We start at eight in the morning, it’s brisk but there’s no wind and the sun is warm and friendly. I brought my camera equipment with me and was pleased to see a host of big fluffy springtime clouds waddling and wafting toward us. Quiet but substantial, clouds are what make us aware of the vastness of the sky, as they recede in the thousands, to the far horizon. They make painters and photographers both happy and nervous: are we up to them, can we portray them in all their nuanced, airy yet hefty beauty?
Bopping along in my little pope mobile of a land rover, I marvel at the lay of the land, the way we suddenly become absorbed by the territory, so that my only real anchor is the truck and trailor tailing us along the curve in the road behind us. At one point when three tired mom cows veer off toward a pool of water on the other side of the fence, I beetle over to herd them back in line. Switchbacking as Ervin taught me a year ago, barking instructions at me then rewarding me with that smile that has undoubtedly saved him from many a confrontation. This time I hope he’s watching from the truck, because I’m pretty proud of my efforts, until I have to return and head back to the herd. Then I’m nervous ascending an incline that makes me feel tippy.
As the day wears on it all comes back to me. I anticipate a certain rise or dip or creek bed and there it is.

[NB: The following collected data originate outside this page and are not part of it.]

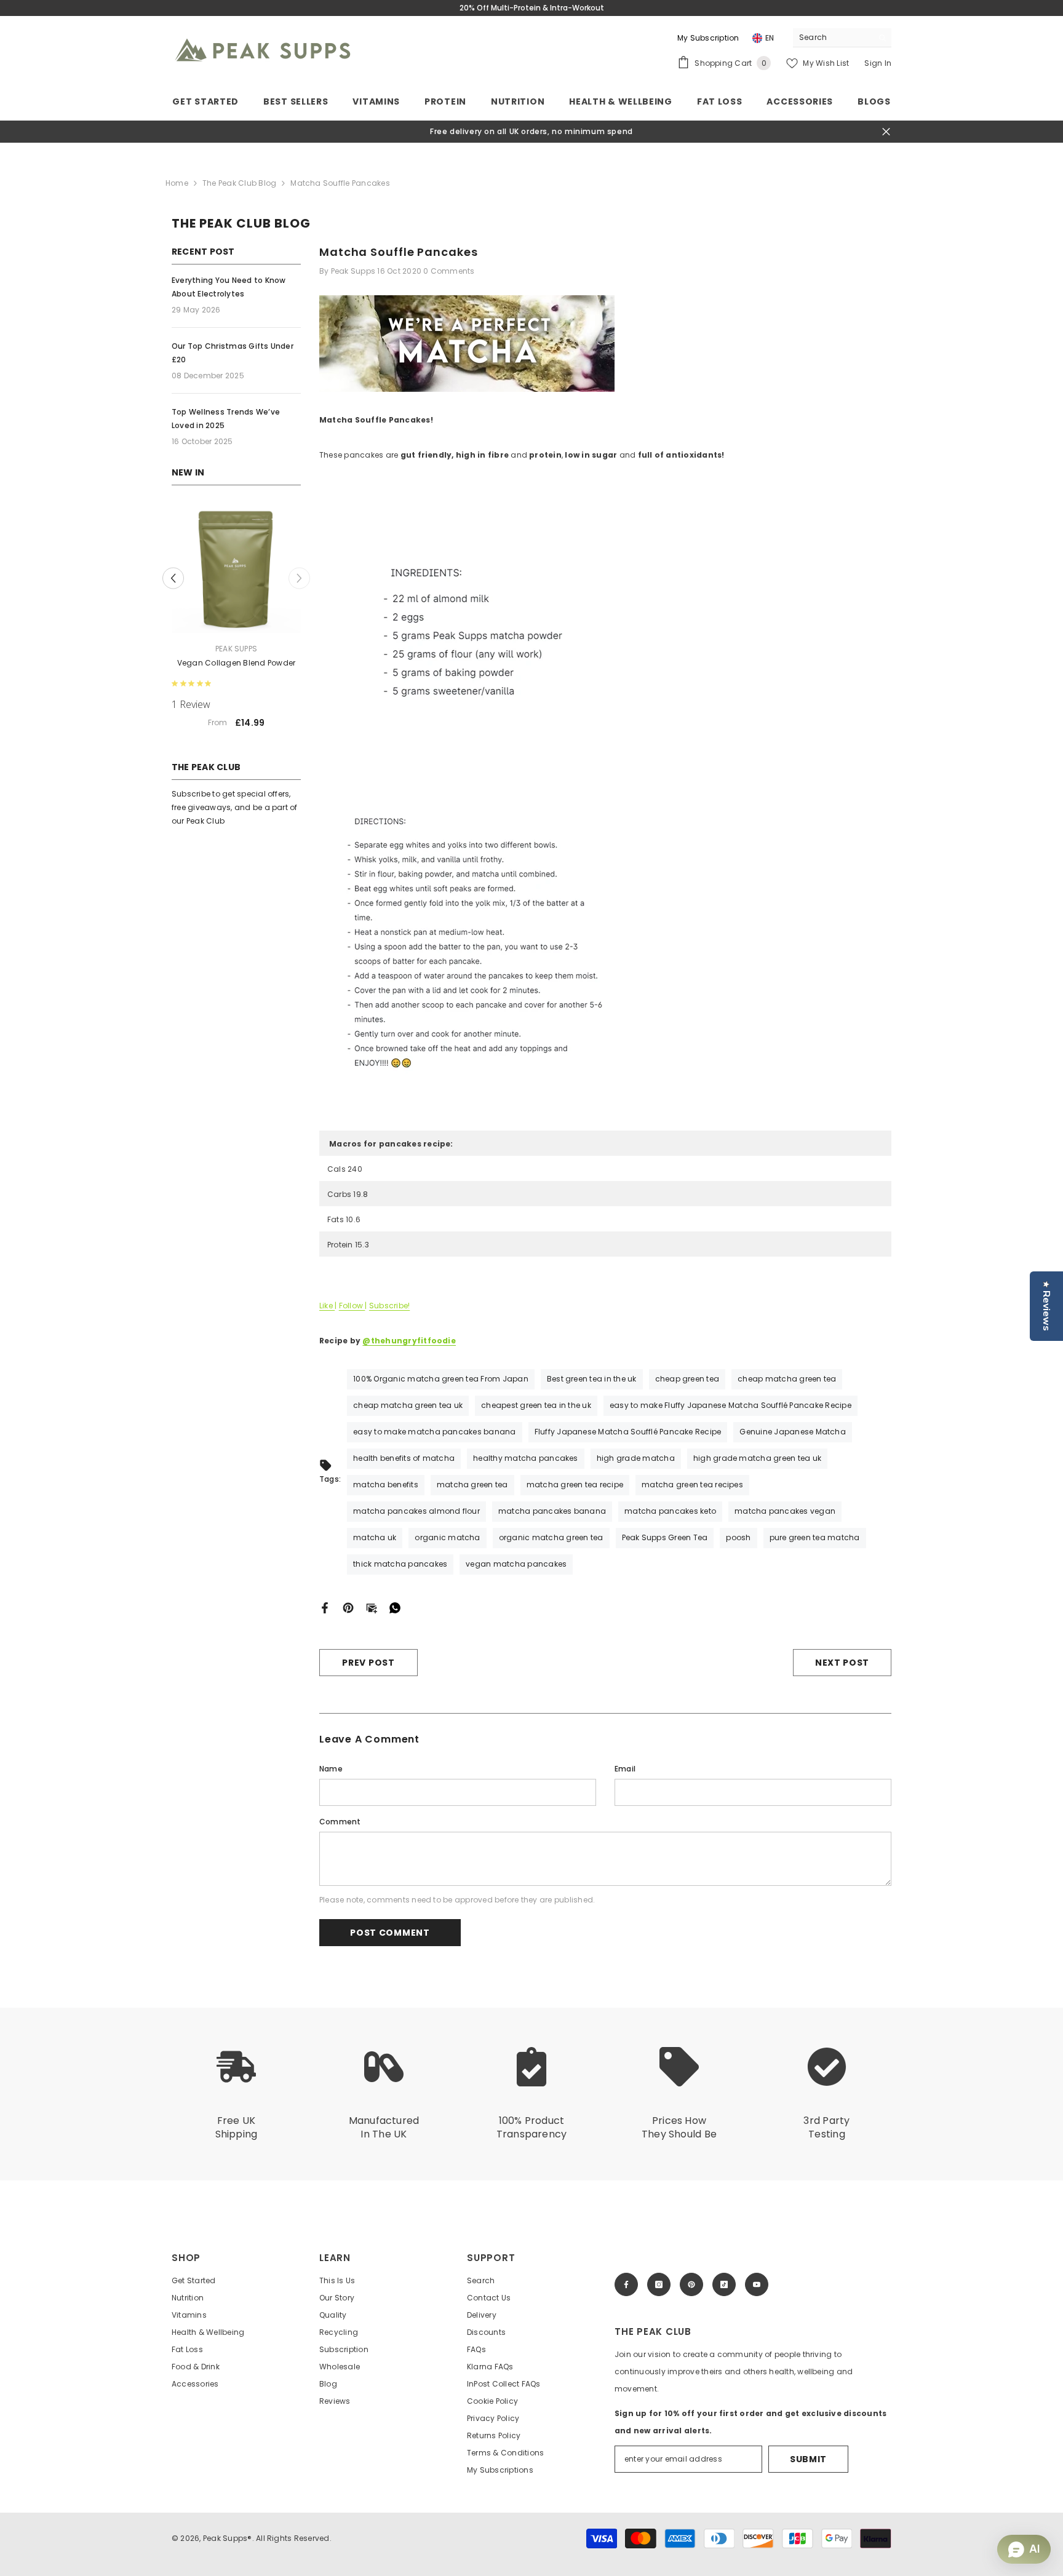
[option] (236, 628)
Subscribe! (389, 1305)
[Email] (371, 1607)
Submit (808, 2459)
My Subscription (708, 38)
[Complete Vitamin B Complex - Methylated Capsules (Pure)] (236, 568)
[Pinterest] (348, 1607)
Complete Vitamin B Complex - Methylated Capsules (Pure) (236, 670)
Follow (352, 1305)
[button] (173, 584)
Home (176, 183)
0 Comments (448, 271)
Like (327, 1305)
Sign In (877, 63)
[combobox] (832, 37)
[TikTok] (724, 2284)
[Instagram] (659, 2284)
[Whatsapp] (394, 1607)
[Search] (842, 37)
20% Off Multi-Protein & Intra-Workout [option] (532, 7)
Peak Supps (236, 648)
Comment (340, 1821)
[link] (236, 2094)
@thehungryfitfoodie (409, 1340)
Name (331, 1768)
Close (886, 132)
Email (625, 1768)
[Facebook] (324, 1607)
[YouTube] (756, 2284)
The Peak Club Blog (239, 183)
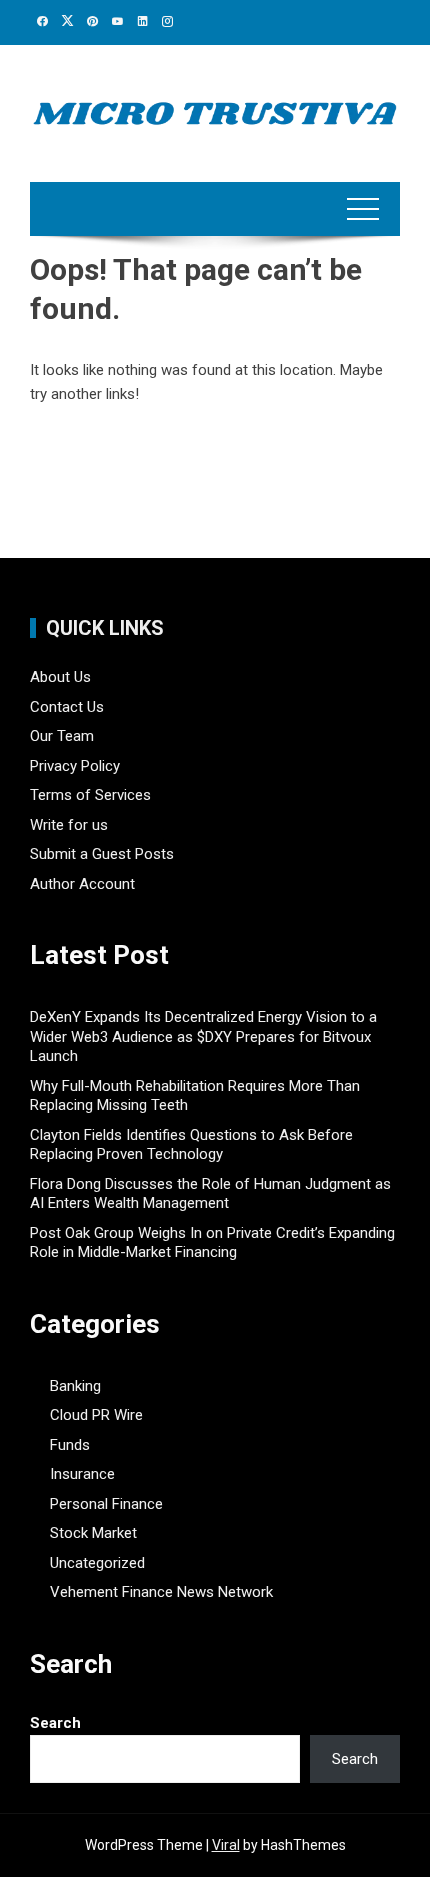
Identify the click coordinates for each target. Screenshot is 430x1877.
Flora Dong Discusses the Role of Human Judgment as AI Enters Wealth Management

The other time I was out on the land in a quad I helped herd alongside Ian. At one point I’d stopped smack dab in the middle of a tepee ring. The notion of modernity cutting through antiquity shook me and I got Ian to take a picture of that moment. Suddenly here I was with Amber looking down on the same spot. The rocks still firmly embedded, the tracks crossing overtop still rutted in dried mud, what has changed is my own growing respect and awe of place. And a widening circle of people with whom I can share that awe. What has changed is that I am older and the realization these stones will be here long after I die.
When Amber and Ian continue on side by side, talking like old cowboys, talking more than I see them talking in the confines of a cafe or bar, I take the opportunity to slip away from my post at the back of the herd, to explore photographic possibilities from a wide angle stance. I want to get high up and gather the enormous train of plodding cattle into one open embrace, with sun breaking through clouds (what my photography mentor and pal Page calls a “God-shot”) and blue sky bouncing off a small pool of melted snow.
It is the scope and pace of these herdings, this life of the rancher, that no urban person, living in the cramped and compartmentalized life of the city, can ever understand. The huge responsibility toward the enormous collective pilgrimage back and forth from home to the farm and the farm to home every year requires keeping one eye on every single cow while the other scopes the massive, moving endeavor. We are herd animals, but rarely are we asked, as humans, to be the shepherds of our own herd the way the rancher is asked to manage the crossing of the whole wide world at two miles an hour.
I step out of the side-by-side to capture an image of Ian descending a steep hill to round up a stray cow. When my foot hits the ground a small brown and white head pops up to see what all the fuss is about. A small-eared owl, ( not a burrowing owl as I mistakenly assumed) squatting in a ground squirrel burrow, stares straight at me, gives me a few seconds to take a rare close-up shot in this wide angle world, then winks and flies away.